-------- Fragmento del documento --------

El derecho y el estado son quizás dos de lo más preciados frutos del Siglo de los Luces y de la modernidad, dos frutos de la razón. Gracias a ellos, se pretende garantizar que la actuación del Estado e inclusive la actuación de los individuos pueda estar sometida al control de órganos e instituciones, a fin de evitar y “reparar” arbitrariedades en contra de cualquier persona. El Estado impone sobre sus ciudadanos el reino de lo calculable, organiza la vida de los individuos en estancos cerrados. Instaura una arquitectónica de la razón, que presenta la vida pública e incluso la vida privada dentro de un sistema de reglas que unifica, o pretende unificar la actuación del Estado, pero igualmente la vida de las personas. Así las cosas, el sistema jurídico intenta, al menos en un primer momento, dar respuesta a todo acto de autoridades e individuos y resolverlo mediante consecuencias concebidas por la propia ley. ¿Acaso no es esa la mayor pretensión del Estado de Derecho? ¿Su mayor virtud?: Tener meridiana claridad respecto de la forma como se comportará una autoridad frente a los ciudadanos, de tal suerte que éstos puedan preveer los alcances y efectos de los actos del Estado y de sus propios actos y los de sus semejantes.

-------- Datos registrados --------

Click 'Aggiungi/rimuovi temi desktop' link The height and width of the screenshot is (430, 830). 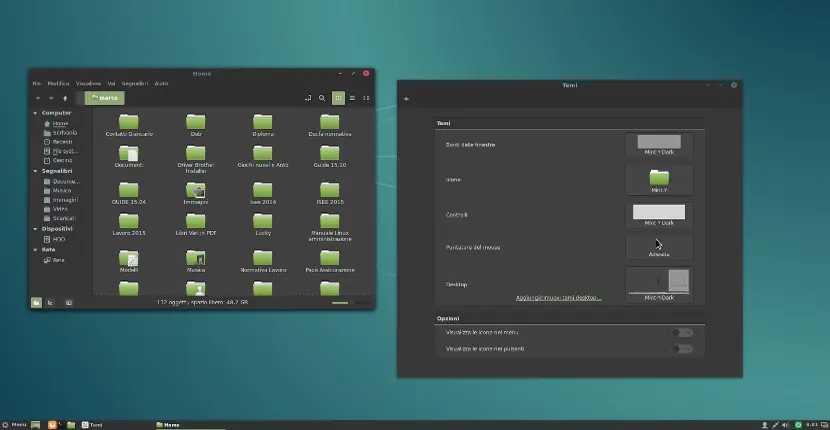coord(558,298)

--------

Ejercicio propuesto: Según el fragmento sobre el derecho y el Estado, ¿qué impone el Estado sobre sus ciudadanos?

Respuesta del ejercicio: El reino de lo calculable.